Aim —
Copy out every line of the listing that contains the word "comment".
───── Supplied material
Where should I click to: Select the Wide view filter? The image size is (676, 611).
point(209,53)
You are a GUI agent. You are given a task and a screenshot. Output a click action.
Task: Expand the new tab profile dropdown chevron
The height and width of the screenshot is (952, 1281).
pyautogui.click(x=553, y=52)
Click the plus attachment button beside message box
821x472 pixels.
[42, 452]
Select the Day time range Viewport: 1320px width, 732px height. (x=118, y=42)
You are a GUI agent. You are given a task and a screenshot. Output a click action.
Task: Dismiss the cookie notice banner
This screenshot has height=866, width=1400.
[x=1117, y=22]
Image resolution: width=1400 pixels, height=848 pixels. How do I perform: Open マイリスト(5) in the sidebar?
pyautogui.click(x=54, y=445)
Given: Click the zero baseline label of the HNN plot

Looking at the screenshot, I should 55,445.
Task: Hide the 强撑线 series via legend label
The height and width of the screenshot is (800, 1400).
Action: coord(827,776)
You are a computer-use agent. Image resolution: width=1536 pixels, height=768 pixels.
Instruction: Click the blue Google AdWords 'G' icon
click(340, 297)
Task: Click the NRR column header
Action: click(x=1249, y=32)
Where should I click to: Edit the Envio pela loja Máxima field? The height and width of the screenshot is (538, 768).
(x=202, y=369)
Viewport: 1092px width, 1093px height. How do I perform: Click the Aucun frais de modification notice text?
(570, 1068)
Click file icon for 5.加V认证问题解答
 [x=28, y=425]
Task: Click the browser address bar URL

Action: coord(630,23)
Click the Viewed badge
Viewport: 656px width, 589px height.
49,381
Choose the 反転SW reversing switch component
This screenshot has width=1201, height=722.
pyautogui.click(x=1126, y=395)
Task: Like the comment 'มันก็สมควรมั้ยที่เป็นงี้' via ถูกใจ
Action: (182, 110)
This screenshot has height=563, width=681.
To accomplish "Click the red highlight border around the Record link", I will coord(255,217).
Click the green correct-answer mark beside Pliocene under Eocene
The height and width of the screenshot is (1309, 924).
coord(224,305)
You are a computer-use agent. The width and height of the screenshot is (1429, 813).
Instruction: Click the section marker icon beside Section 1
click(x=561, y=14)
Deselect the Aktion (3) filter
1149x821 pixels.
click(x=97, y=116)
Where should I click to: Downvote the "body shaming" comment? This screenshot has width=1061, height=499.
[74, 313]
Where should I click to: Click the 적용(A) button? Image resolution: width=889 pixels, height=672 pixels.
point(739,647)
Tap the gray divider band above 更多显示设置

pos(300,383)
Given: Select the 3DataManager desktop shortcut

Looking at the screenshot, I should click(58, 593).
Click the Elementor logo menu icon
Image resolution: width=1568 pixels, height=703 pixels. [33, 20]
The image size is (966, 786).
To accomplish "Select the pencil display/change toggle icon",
──────────
Solution to this task —
Task: Like the comment 'มันก็สมควรมั้ยที่เป็นงี้' via ถูกใจ
Where should I click to: Downvote the "body shaming" comment? This screenshot has width=1061, height=499.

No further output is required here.